### PROVIDED TEXT
Fixtures vs setUp/tearDown

# unittest: Class-based
class MyTest(TestCase):
    def setUp(self):
        self.user = User.objects.create_user('test')
    
    def tearDown(self):
        self.user.delete()

# pytest: Composable fixtures
@pytest.fixture
def user(db):
    return User.objects.create_user('test')

@pytest.fixture
def authenticated_client(client, user):
    client.login(username='test', password='password')
    return client

def test_dashboard(authenticated_client):
    response = authenticated_client.get('/dashboard/')
    assert response.status_code == 200

pytest fixtures are reusable, composable, and scoped.

Parametrization

# unittest: Verbose
class ValidationTest(TestCase):
    def test_valid_email_1(self):
        self.assertTrue(validate_email('test@example.com'))

### QUESTIONS TO ANSWER
**A)** Please output the part of the unittest and pytest comparison between "# pytest: Composable" and "client.login(username='test', password='password')", inclusive.
**B)** Answer these from the unittest and pytest comparison:
(i) What is the test class named in the class-based unittest example?
(ii) Which URL does test_dashboard request?
(iii) Which three qualities does the comparison give pytest fixtures?
**C)** Write the next part of the unittest and pytest comparison, continuing from its last line.
The records have nothing to do with the unittest and pytest comparison.

### RECORDS PROVIDED

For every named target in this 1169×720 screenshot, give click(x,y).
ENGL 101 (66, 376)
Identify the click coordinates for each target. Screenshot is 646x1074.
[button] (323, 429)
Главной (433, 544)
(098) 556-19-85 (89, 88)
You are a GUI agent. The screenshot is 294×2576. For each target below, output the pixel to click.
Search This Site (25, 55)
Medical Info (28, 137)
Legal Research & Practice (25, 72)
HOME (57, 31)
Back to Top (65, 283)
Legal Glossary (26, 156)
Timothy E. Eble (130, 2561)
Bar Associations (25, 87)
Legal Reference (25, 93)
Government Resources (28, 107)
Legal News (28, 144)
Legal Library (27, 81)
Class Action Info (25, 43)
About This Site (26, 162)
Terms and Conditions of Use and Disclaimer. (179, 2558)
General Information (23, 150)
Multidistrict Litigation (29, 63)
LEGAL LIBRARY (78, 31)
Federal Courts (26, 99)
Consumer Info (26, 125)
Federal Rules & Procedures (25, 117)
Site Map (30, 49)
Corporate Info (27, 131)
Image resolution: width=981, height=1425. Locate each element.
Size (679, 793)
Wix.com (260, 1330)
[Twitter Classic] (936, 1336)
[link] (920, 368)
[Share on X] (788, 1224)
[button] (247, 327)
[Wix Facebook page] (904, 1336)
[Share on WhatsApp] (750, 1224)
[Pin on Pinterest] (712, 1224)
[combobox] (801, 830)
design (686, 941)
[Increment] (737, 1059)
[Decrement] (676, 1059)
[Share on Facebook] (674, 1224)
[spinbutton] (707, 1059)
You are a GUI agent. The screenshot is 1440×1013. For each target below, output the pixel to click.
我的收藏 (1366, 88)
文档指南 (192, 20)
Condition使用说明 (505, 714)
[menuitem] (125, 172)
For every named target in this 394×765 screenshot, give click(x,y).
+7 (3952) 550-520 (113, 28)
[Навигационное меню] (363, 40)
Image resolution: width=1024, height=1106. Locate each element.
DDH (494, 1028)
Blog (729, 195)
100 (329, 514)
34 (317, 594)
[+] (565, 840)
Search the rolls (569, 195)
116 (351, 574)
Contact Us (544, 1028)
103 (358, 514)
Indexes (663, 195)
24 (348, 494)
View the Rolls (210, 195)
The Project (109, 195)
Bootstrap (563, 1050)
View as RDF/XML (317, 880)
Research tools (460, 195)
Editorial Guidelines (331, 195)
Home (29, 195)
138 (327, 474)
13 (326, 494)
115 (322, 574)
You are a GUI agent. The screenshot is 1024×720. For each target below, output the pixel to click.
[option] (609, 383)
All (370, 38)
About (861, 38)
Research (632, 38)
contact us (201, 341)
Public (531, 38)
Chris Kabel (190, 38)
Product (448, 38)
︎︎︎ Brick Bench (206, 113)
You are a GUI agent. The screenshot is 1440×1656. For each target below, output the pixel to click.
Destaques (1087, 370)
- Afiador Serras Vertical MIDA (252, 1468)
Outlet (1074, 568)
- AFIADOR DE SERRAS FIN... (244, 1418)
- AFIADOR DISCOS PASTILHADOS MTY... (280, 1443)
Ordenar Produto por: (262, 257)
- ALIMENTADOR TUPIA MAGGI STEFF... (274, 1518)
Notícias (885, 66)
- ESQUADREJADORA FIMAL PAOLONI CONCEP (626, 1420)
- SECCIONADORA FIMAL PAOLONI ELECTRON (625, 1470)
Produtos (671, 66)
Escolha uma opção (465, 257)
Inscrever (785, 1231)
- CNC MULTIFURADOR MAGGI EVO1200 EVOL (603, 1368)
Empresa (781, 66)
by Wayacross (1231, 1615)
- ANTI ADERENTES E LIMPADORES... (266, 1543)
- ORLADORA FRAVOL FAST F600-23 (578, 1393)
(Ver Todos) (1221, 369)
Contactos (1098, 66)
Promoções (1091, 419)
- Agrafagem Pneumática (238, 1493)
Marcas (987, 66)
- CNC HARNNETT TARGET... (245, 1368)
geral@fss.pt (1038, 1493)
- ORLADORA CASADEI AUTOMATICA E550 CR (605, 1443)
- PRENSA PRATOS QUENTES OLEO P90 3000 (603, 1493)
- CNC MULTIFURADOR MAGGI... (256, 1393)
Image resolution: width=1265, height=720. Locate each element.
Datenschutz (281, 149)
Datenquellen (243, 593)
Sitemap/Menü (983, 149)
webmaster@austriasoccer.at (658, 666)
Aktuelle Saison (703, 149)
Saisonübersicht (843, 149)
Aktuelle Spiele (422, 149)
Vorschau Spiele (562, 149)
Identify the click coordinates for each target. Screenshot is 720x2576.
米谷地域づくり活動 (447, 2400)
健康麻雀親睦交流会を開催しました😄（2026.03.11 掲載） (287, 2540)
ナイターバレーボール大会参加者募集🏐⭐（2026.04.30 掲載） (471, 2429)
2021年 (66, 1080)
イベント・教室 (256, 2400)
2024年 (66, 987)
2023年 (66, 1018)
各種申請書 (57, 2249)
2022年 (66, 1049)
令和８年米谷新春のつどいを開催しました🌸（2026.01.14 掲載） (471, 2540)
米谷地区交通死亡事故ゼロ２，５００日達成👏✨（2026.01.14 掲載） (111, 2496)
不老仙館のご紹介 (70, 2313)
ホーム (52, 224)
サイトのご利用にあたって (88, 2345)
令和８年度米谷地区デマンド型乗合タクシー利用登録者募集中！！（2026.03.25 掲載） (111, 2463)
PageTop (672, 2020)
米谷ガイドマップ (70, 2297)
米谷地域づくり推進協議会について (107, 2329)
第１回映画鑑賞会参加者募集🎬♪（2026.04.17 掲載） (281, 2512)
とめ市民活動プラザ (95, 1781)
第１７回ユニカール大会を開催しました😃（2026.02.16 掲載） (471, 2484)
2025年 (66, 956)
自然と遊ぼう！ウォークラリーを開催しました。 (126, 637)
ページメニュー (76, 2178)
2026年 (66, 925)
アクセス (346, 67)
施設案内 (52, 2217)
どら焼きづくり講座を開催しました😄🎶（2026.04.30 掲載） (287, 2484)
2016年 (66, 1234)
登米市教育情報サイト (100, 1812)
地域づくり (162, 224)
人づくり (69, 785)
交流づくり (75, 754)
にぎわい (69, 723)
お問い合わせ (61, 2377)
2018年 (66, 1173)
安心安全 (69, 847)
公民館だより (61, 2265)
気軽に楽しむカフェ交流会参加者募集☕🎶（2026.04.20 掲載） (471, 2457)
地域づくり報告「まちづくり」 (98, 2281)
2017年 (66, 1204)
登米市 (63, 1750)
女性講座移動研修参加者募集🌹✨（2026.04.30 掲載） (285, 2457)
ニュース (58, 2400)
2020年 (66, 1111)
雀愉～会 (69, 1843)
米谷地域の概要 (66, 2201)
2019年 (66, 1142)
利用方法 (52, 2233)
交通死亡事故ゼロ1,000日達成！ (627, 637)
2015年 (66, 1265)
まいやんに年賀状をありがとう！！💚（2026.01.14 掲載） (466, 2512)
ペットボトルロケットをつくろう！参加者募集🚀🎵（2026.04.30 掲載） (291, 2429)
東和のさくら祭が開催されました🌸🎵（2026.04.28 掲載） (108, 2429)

### ACTIVITY ANSWERS
**A)**
# pytest: Composable fixtures
@pytest.fixture
def user(db):
    return User.objects.create_user('test')

@pytest.fixture
def authenticated_client(client, user):
    client.login(username='test', password='password')

**B)**
(i) MyTest
(ii) '/dashboard/'
(iii) Reusable, composable, and scoped

**C)**
    def test_valid_email_2(self):
        self.assertTrue(validate_email('user@domain.org'))

# pytest: Elegant parametrization
@pytest.mark.parametrize('email,expected', [
    ('test@example.com', True),
    ('user@domain.org', True),
    ('invalid', False),
    ('no@tld', False),
])
def test_email_validation(email, expected):
    assert validate_email(email) == expected

Test Discovery

# unittest (Django)
python manage.py test myapp.tests.test_models.ArticleTest.test_creation

# pytest
pytest myapp/tests/test_models.py::test_article_creation
pytest -k "article"  # Run tests matching pattern

Output

pytest provides better output by default:

Setting Up pytest-django

Installation

pip install pytest pytest-django

Configuration

# pytest.ini
[pytest]
DJANGO_SETTINGS_MODULE = myproject.settings
python_files = tests.py test_*.py *_test.py

Or in pyproject.toml:

[tool.pytest.ini_options]
DJANGO_SETTINGS_MODULE = "myproject.settings"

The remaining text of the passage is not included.